Data preparation: Normalising Raw Financial Data
class Normalizer():
def __init__(self):
self.mu = None
self.sd = None
def fit_transform(self, x):
self.mu = np.mean(x, axis=(0), keepdims=True)
self.sd = np.std(x, axis=(0), keepdims=True)
normalized_x = (x - self.mu)/self.sd
return normalized_x
def inverse_transform(self, x):
return (x*self.sd) + self.mu
# normalize
scaler = Normalizer()
normalized_data_close_price = scaler.fit_transform(data_close_price)
This code is used to make things easier for us, by creating a Normalizer helper. This helper has two ways to do things: fit_transform and inverse_transform. The __init__ way inside of the helper gets things ready for us by starting off with nothing for the mu and sd things. These are used to remember the average and the difference from the average for the numbers.
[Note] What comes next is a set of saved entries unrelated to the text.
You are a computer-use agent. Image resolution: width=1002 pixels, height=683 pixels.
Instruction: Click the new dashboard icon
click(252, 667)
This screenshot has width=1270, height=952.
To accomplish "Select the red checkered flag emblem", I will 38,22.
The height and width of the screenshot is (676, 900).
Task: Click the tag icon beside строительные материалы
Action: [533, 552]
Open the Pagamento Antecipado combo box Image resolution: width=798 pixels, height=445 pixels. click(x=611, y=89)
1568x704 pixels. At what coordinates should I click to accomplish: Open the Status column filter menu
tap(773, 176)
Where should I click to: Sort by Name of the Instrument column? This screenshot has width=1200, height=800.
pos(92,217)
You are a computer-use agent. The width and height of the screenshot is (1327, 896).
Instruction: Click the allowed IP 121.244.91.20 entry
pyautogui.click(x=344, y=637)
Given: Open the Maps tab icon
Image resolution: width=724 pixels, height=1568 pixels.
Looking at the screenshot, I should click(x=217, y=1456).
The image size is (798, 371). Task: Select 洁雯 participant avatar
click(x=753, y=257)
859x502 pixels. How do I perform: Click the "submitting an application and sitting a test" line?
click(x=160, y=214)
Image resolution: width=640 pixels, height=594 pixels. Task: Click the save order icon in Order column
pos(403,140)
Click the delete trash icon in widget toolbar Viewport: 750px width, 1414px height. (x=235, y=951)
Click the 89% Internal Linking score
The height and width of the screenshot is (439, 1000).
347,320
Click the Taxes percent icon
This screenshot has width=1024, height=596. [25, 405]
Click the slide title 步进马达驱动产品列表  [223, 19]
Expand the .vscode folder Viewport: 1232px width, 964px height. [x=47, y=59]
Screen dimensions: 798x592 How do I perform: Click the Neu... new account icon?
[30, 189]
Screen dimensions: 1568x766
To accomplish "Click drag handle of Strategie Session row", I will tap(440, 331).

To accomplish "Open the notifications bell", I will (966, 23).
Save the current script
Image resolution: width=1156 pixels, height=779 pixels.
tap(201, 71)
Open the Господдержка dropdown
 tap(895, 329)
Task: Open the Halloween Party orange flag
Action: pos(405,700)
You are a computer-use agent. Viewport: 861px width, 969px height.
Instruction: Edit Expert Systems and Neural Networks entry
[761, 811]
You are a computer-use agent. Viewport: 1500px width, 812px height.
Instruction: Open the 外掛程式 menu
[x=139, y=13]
The fit_transform way gets a set of numbers called x and figures out the average and the difference from the average using the numpy thing. It then makes the numbers normal by taking away the average from each one and then dividing by the difference. We keep this new set of normal numbers in a thing called normalized_x. The inverse_transform way takes the normal numbers and changes them back by doing the opposite things, like multiplying by the difference and then adding back the average. This makes the numbers go back to how they were before. In the end, we use this helper by creating one of it and using the fit_transform way to make the numbers in the data_close_price set normal.